→ Work request:
The records follow. Filter them to the lines that hold "Winter".

----- Provided entries -----

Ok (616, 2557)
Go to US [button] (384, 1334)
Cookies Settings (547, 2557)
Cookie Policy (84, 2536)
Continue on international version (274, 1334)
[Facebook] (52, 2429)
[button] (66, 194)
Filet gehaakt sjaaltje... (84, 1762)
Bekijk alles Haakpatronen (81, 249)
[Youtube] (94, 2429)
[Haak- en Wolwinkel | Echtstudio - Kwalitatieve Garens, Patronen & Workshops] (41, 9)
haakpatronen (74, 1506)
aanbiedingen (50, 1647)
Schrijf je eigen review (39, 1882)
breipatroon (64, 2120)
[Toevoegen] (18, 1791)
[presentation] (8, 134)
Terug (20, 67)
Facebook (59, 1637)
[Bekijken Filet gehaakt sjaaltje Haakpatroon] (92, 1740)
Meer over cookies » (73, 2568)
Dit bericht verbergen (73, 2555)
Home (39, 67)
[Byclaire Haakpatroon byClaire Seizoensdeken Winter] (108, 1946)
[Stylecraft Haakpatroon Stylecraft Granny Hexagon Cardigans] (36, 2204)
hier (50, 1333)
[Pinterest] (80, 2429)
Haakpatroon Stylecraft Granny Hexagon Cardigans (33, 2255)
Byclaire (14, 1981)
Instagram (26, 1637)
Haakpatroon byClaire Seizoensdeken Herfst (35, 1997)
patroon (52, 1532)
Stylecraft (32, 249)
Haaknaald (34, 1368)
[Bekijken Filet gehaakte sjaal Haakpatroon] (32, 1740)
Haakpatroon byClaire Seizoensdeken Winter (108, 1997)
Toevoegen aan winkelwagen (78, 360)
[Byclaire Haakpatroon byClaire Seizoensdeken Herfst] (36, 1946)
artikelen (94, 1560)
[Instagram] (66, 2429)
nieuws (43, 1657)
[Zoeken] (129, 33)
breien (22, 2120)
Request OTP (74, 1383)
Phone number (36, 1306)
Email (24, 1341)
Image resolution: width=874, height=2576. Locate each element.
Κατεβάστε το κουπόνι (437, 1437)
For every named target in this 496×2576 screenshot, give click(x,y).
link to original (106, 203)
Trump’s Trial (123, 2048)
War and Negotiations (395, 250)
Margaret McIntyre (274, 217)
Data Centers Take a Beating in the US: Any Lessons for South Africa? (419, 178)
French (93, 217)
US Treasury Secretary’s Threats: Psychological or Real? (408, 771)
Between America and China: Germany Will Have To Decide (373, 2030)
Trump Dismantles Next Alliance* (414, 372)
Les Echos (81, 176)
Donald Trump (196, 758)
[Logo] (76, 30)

-----

→ Response to this task:
[Byclaire Haakpatroon byClaire Seizoensdeken Winter] (108, 1946)
Haakpatroon byClaire Seizoensdeken Winter (108, 1997)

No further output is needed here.